Cash-strapped Angus health bosses must find £750,000 in savings due to soaring prescription costs and demands on community hospitals, it has emerged.
Angus Community Health Partnership (CHP) has confirmed it will not meet NHS Tayside’s financial targets this year despite deep cost cutting.
Committee members at the partnership, which has devolved responsibility for care and medicine in the county, heard £130,000 in cuts to part-time hours and bank staff budgets will be swallowed by an overspend of £400,000 in medicine alone.
Finance manager Alexander Berry says the reduction in staffing costs has been achieved by an increase in the number of “further short-term vacancies” and a reduction in equipment costs.
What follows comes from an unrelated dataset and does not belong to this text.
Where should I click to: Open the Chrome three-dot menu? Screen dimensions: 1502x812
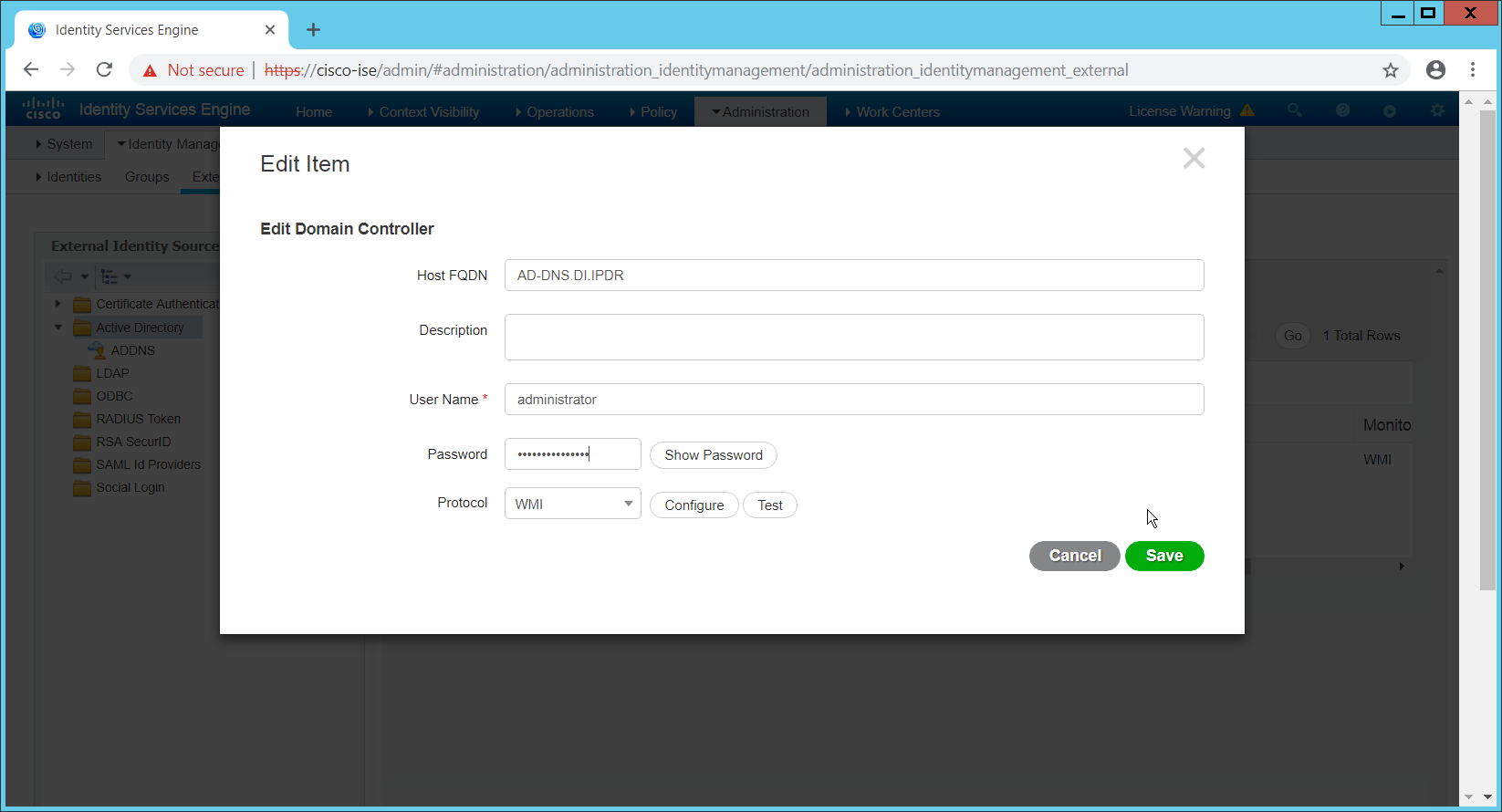pos(1473,70)
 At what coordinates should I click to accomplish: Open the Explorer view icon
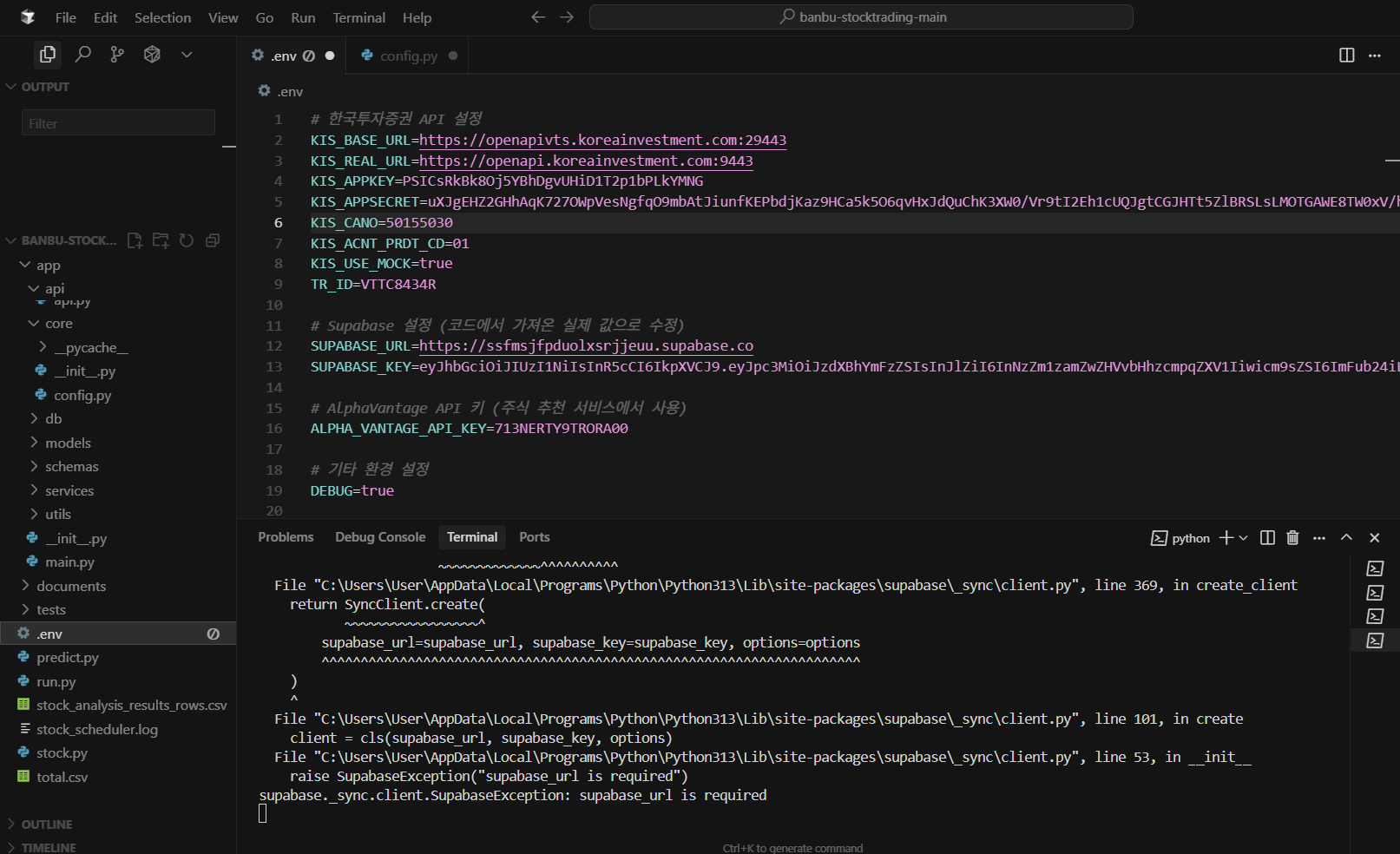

His report states: “The last report to the committee (December) suggested a year end overspend of £468,000. With the January projected year end out-turn being an overspend of £330,000, there has been an improvement.”
Agency staffing costs of £31,000 were removed entirely over the last year, while bank nurse costs were cut from £409,000 in 2012-13 to £377,000 in the year to January 2014.
NHS Tayside’s budget setting process for 2013-14 devolved a “recurring” savings target of £1.503 million to Angus CHP’s Hospital and Community Health Services, out of a total £1.893 million across the partnership.
However, according to Mr Berry’s report, such savings will become ever harder to achieve after one-off costs have been cut.
A spokesman for NHS Tayside said: “The Psychiatry of Old Age (POA) service had a reduced average level of staff absence in 2013-14 compared to 2012-13 leading to reduced staffing costs to backfill these positions.
“For services such as POA, a major determinant of ongoing costs is the level of complexity of care required by patients.
“This does vary over time and the financial position of the service since October has been affected by the increased need for special observation of patients.”
The prescribing overspend of £400,000 continues to be largely attributable to unit prices being in excess of planned levels which in turn is partly due to raw materials shortages having an effect on prices.
The average cost for each prescription item for NHS Tayside in April to October 2012 was £10.29, and for April to October last year it was £10.32.
A meeting of all NHS Tayside partnerships and senior management this month will discuss implications for the financial year. Some £21.3 million in savings was identified for 2013-14 and £15.1 million has already been saved across NHS Tayside as of January this year.